Never mind that this is a barefaced lie, debunked by a veritable army of impartial fact-checkers. The inestimable value of this message for Romney is how it revives the oldest ghosts of American racism — the “lazy” vagrants of post-Reconstruction and Jim Crow — and links them to Reagan’s flashy welfare queen. Romney’s ad, in thirty seconds, repeats the word “welfare” seven times as a sort of redneck Kyrie Eleison.

The naked falseness of Romney’s welfare lie, in a campaign that has nothing to do with welfare programs, is its genius. The ad is not meant to fool undecided voters by fiddling cleverly with the facts. There’s nothing clever in this message. Romney doesn’t care if millions of voters see his ad as a lie and know he’s a liar. The only goal of the welfare ad is to signal the bigots in the electorate that they have a friend in Mitt. He knows what they believe. He knows how blindly they believe it. He knows the truth has no power against their dark passion. Mitt Romney — a politician’s politician — understands the cosmic irrelevance of the truth.
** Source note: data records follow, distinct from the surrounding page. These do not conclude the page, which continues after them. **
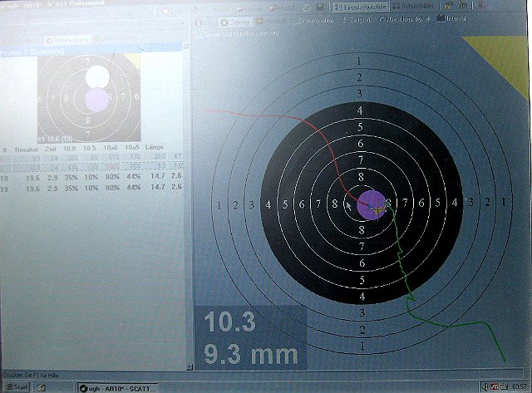Click the first icon right of Schussbilder
Screen dimensions: 532x393
(446, 6)
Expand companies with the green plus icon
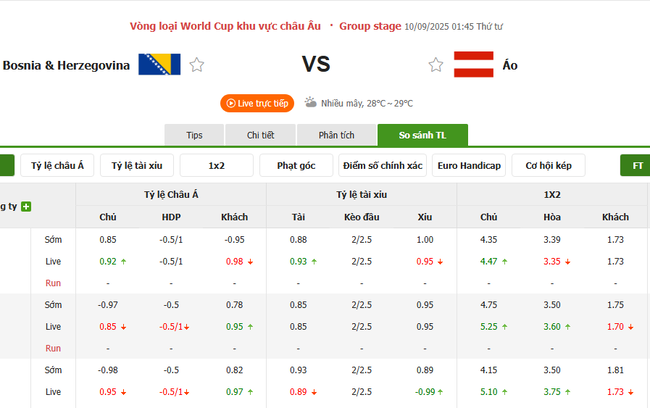The image size is (650, 408). coord(26,206)
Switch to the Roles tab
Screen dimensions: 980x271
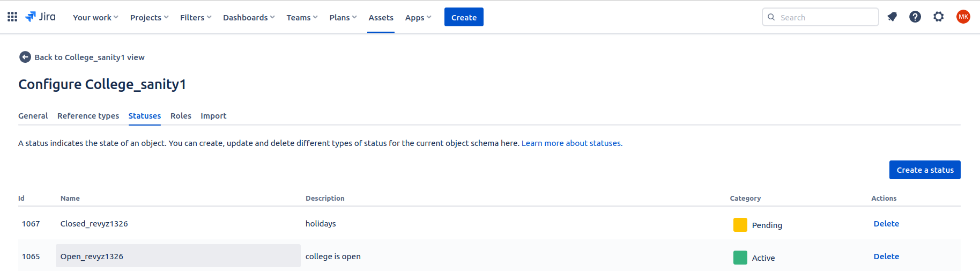[181, 116]
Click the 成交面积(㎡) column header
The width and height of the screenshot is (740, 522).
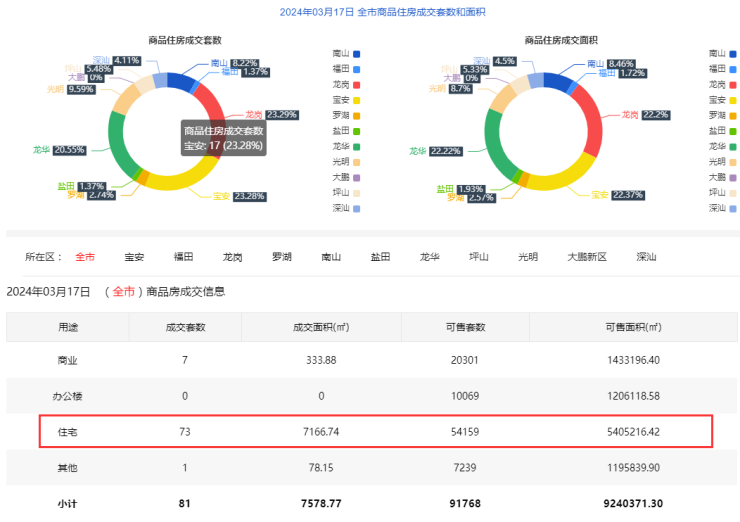pyautogui.click(x=321, y=327)
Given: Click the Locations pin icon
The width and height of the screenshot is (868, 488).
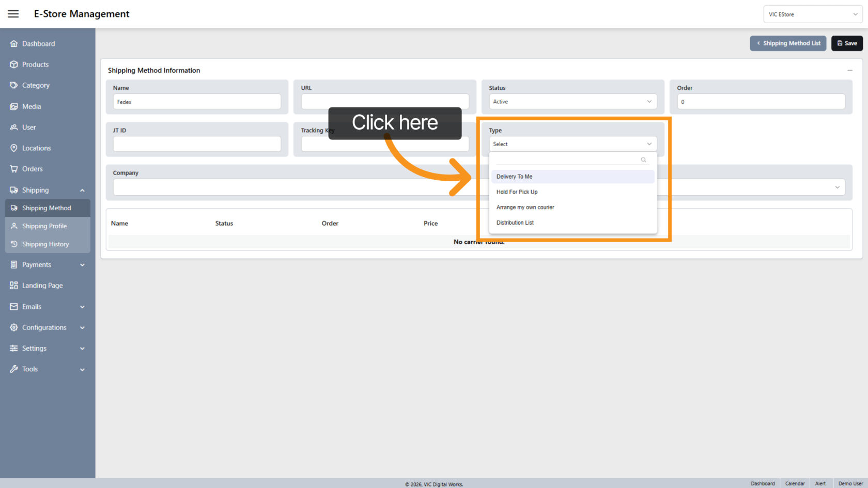Looking at the screenshot, I should (x=14, y=148).
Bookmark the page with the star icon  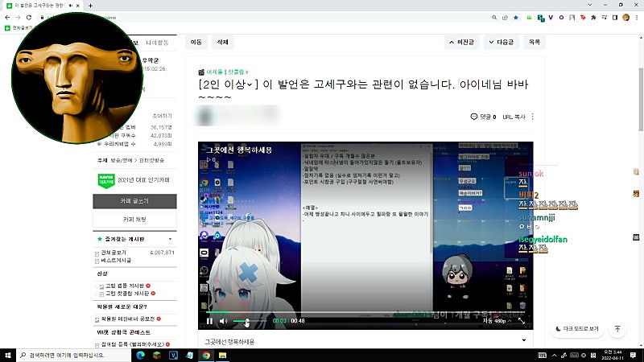click(x=516, y=18)
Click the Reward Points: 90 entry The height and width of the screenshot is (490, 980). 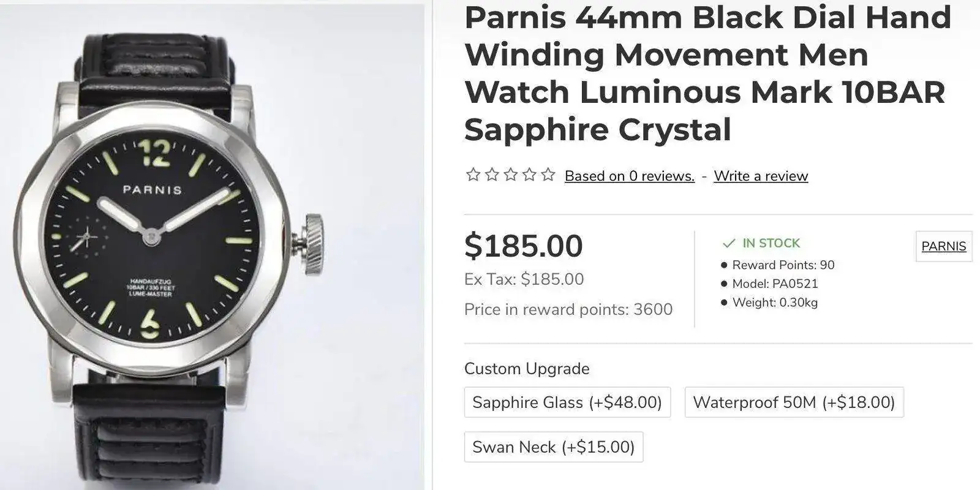[x=783, y=265]
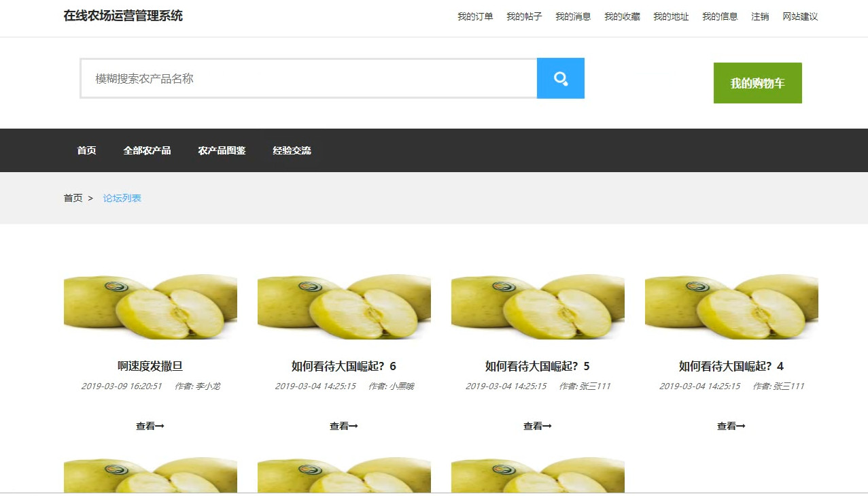Click 查看 arrow under 如何看待大国崛起？4

(731, 426)
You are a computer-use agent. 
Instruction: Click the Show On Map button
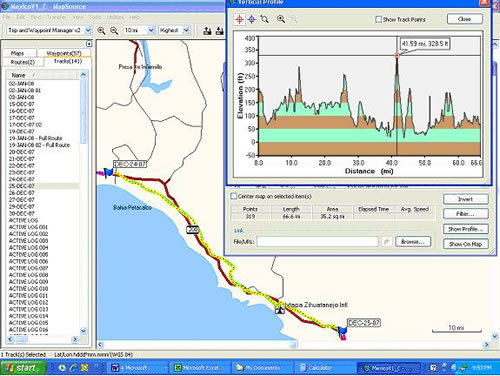(465, 244)
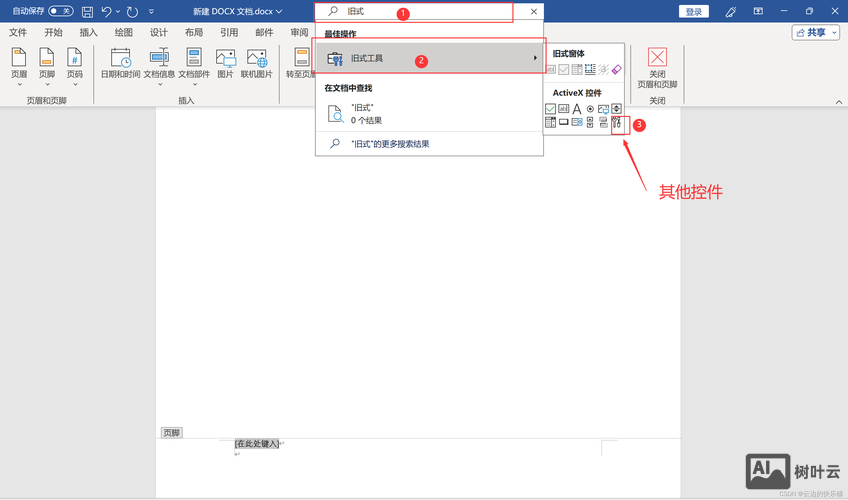Select the ActiveX other controls wrench icon
The width and height of the screenshot is (848, 500).
[x=617, y=122]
For months, Romney has been telling the bigots of America, in a litany of well-produced and oft-repeated untruths, and in the insinuations that have run constantly through his campaign like a cancer in its bloodstream, that a Southern Strategy — of fear, racism and division — can still work. It can still, if we all stick together against them, put one last small, hollow man into the most powerful job on earth.

2 comments:

Peter said...

Wow, will post this thing anywhere I can, what took you so long to get it out?

Fritz logan said...

Right on again and as usual, Benjamin. Will disseminate. Fingers crossed for the 6th.